Recipes for potting the shrimp are as old as the hills – Florence White gives one dating back to the 18th century in her 1932 cookbook Good Things In England. It recommends melting shrimp and butter together in a low oven, while in the 19th-century Mrs Beeton advocated simmering the seafood for 15 minutes. Mark Hix keeps his off the heat altogether, simply adding the tiny crustaceans to warm butter infused with spices.

The spicing has been toned down since the older recipes, which included cloves and nutmeg. Mace, subtler than its nutmeg relative, adds an intriguing nuance, but the jury is out over cayenne; Mark Hix and Marco Pierre White prefer white pepper.

As an alumnus of Caprice Holdings, Hix retains the lemon juice and anchovy essence that made the dish such a favourite of Fleming at Scott's, but Richard Kirkwood, who has left J Sheekey to make The Bell at Ticehurst a Sussex dining destination, has rejected it: "The best results come from a simple mix of shrimps with butter, sweated shallots, lemon juice and just a touch of mace," he insists. Modern chefs in general use whole butter rather than the traditional clarified, now preservation is no longer the prime aim.

Out of their shells: How chefs are serving brown shrimp

Theo Randall mixes brown shrimp with sautéed young artichokes, garlic, chili and lemon juice as a sauce for tagliarini.

Mark Jarvis of the Blueprint Cafe dries shrimp out in the oven, tosses them with salt and sprinkles them over popcorn for an inspired snack.

Tom Cook sprinkles tiny shrimp mixed with shallots and beurre noisette over whole grilled plaice at Pont de la Tour.

Yvonnick Lalle, executive head chef at Morton's club, combines tiny brown shrimp with confit lemon, diced nicoise olives and the Sardinian toasted semolina balls known as fregola.

Brian Turner mixes brown shrimp with double cream, mustard and beer before adding egg yolks and mature cheddar to make an unusual Welsh rarebit.

Potted shrimp and crab with pickled cucumber and sourdough toast

By Mark Block at the Bluebird, Chelsea

Serves 4

180g unsalted butter
Juice of half a lemon
1 blade of mace, crushed
Pinch of freshly grated nutmeg
Small bay leaf
Pinch of cayenne pepper
200g peeled brown shrimps
100g white crabmeat
Maldon salt and freshly ground white pepper
1 cucumber, peeled, de-seeded, sliced finely
200ml white wine vinegar
100g caster sugar
4 slices sourdough bread

Melt the butter in a pan and add the lemon juice, mace, cayenne, bay leaf, nutmeg salt and pepper.

Then remove from the heat and infuse for 15 minutes.
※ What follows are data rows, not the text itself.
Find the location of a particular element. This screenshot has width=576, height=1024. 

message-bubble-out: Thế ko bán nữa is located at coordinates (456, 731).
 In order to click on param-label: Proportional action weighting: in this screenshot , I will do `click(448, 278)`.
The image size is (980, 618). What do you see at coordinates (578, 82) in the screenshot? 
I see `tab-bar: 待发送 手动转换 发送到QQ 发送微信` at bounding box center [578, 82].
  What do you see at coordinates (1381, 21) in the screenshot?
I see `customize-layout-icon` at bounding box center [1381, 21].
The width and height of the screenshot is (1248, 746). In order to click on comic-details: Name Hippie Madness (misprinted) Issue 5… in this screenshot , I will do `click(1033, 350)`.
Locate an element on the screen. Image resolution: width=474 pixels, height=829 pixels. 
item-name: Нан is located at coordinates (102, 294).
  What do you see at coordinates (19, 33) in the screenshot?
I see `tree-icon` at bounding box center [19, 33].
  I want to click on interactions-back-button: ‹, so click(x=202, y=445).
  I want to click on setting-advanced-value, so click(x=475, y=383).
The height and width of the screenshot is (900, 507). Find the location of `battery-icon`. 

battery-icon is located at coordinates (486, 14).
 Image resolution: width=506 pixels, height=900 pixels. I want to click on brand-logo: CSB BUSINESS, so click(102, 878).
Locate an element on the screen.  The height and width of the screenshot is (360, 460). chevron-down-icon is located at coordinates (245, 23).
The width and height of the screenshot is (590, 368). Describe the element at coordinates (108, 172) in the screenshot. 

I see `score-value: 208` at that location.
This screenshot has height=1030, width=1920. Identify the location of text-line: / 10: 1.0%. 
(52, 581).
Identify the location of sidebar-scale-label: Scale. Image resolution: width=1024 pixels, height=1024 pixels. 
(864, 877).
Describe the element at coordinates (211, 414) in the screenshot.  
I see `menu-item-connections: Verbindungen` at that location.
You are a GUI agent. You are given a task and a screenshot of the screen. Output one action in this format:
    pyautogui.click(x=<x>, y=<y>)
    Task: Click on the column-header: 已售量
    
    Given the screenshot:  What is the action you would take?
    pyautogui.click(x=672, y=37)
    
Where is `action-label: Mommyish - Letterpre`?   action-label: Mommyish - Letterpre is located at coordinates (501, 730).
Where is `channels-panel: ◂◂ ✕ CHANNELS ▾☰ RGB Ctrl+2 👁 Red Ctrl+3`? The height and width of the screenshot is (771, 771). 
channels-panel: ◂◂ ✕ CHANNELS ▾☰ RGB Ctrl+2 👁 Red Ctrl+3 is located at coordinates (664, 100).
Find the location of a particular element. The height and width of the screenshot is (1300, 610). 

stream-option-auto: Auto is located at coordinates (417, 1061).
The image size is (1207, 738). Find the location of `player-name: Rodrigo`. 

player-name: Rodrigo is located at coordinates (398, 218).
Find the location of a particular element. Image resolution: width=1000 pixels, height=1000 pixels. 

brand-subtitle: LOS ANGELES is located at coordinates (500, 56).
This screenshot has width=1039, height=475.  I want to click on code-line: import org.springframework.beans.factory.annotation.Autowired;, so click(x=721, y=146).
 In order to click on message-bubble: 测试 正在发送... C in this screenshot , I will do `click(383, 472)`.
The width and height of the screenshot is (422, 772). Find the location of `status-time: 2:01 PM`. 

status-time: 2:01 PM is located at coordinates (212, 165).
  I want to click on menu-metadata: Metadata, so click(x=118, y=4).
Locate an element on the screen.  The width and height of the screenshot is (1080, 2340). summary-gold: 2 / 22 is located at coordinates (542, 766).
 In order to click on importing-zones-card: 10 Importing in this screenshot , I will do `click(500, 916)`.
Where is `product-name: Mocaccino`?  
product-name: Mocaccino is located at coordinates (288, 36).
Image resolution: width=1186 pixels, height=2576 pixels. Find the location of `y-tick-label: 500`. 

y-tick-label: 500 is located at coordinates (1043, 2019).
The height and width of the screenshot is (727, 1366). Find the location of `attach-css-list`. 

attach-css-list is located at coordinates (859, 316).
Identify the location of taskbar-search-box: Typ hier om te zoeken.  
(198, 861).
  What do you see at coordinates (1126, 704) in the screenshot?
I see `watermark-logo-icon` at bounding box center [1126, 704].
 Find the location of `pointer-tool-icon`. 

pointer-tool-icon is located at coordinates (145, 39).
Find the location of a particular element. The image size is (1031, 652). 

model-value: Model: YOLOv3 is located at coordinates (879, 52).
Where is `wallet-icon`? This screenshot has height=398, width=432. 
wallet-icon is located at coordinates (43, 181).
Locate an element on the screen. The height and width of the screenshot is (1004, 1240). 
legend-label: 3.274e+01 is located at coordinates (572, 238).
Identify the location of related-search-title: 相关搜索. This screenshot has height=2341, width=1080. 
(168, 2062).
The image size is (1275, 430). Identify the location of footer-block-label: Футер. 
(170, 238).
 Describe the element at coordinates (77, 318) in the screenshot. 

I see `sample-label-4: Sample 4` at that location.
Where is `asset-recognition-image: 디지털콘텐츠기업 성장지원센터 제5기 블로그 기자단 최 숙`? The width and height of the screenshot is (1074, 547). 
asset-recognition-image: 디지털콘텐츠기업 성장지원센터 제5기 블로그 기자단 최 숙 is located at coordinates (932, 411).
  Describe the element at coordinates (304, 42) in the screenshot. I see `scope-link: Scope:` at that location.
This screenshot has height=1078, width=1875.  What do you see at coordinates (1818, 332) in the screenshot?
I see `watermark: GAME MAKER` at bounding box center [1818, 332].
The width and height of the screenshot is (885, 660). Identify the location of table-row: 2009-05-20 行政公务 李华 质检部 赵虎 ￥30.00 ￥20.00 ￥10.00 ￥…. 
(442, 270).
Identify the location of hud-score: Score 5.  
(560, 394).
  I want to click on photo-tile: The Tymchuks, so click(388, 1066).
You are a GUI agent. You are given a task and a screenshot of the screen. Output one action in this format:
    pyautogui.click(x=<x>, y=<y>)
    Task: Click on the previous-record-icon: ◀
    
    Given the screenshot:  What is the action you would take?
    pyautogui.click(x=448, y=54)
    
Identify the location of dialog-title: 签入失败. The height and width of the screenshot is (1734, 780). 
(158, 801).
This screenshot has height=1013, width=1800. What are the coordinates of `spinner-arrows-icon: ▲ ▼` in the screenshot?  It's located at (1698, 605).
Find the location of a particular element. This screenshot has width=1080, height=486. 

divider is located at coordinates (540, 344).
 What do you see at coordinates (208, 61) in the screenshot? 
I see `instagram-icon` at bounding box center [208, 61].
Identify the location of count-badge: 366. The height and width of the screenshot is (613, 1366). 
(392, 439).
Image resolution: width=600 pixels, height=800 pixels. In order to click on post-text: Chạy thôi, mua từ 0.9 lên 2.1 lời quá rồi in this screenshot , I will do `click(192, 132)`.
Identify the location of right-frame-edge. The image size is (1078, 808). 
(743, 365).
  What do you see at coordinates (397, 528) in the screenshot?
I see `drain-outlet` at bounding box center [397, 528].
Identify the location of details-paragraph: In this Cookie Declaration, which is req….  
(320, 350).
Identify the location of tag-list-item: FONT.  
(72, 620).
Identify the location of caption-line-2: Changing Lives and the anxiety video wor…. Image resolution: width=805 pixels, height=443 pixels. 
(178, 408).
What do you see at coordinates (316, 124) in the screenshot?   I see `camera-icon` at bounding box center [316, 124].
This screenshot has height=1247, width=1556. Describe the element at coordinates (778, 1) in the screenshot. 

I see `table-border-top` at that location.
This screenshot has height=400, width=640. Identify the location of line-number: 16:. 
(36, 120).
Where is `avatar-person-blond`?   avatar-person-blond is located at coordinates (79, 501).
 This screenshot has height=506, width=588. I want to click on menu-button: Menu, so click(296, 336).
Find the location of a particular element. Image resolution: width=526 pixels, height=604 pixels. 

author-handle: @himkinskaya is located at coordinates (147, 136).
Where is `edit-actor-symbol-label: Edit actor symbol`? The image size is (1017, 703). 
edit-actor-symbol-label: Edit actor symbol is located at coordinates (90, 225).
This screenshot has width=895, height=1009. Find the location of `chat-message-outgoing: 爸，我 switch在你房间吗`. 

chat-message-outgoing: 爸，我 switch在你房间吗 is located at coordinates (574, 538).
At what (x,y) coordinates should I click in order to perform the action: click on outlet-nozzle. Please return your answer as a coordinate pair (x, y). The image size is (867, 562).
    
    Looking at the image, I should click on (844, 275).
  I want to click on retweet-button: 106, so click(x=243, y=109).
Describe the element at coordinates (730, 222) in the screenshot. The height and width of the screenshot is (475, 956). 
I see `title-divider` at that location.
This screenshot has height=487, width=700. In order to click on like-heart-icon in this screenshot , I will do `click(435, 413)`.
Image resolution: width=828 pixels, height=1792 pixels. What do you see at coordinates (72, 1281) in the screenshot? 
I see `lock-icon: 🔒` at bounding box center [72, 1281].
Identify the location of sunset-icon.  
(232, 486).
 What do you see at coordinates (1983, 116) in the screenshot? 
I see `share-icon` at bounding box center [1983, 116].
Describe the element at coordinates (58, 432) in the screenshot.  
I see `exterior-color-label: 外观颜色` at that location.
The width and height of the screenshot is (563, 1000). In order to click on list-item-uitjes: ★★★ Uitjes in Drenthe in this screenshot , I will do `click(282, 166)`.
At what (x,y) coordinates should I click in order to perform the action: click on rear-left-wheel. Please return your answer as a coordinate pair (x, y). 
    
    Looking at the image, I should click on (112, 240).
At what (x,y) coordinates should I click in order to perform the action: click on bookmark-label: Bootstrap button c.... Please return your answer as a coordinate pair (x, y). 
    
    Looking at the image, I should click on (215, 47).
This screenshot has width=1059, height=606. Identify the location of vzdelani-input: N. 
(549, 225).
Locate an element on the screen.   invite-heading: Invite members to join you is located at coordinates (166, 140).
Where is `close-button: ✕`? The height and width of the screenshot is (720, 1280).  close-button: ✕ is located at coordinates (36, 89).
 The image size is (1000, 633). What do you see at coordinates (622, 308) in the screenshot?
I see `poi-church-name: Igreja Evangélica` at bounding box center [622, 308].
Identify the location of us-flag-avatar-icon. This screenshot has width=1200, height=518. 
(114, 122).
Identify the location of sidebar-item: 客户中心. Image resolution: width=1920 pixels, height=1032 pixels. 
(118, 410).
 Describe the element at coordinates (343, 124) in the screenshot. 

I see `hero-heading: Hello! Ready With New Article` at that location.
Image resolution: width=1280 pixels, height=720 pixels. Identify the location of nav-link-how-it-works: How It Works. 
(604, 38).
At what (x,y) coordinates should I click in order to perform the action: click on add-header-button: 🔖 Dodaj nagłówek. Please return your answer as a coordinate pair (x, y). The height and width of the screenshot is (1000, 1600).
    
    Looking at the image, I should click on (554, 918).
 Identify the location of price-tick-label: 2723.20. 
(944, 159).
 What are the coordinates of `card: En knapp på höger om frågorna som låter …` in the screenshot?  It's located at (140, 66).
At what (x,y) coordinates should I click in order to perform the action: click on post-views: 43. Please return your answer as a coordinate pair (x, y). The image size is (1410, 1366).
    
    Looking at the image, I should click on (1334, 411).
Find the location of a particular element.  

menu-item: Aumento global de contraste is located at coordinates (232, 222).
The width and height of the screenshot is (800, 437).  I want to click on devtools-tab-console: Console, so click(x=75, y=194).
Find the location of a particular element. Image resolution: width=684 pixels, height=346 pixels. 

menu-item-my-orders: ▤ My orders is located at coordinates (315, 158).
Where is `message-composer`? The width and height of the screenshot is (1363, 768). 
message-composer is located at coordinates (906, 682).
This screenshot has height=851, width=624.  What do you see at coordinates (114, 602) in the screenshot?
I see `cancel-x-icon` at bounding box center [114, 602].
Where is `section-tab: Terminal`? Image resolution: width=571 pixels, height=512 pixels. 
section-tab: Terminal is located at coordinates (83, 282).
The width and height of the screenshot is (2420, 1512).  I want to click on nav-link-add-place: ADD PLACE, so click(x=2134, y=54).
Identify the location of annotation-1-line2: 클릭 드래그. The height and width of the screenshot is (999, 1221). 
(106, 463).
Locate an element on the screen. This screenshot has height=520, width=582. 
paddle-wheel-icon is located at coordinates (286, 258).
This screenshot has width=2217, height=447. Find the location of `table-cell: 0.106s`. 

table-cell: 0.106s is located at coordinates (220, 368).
Pass through a sieve into a bowl and then add the shrimps and crab to the buttery mix. Taste and season. Place in 4 ramekins and set in the fridge.

For the cucumber pickle, boil the vinegar and sugar until the sugar has dissolved and then place in the fridge until cold. Salt the cucumber slices very slightly and leave for 10 minutes, then add the vinegar in the fridge. Leave for a couple of hours to pickle.

Serve the potted shrimps and crab at room temperature and enjoy spread on the toast.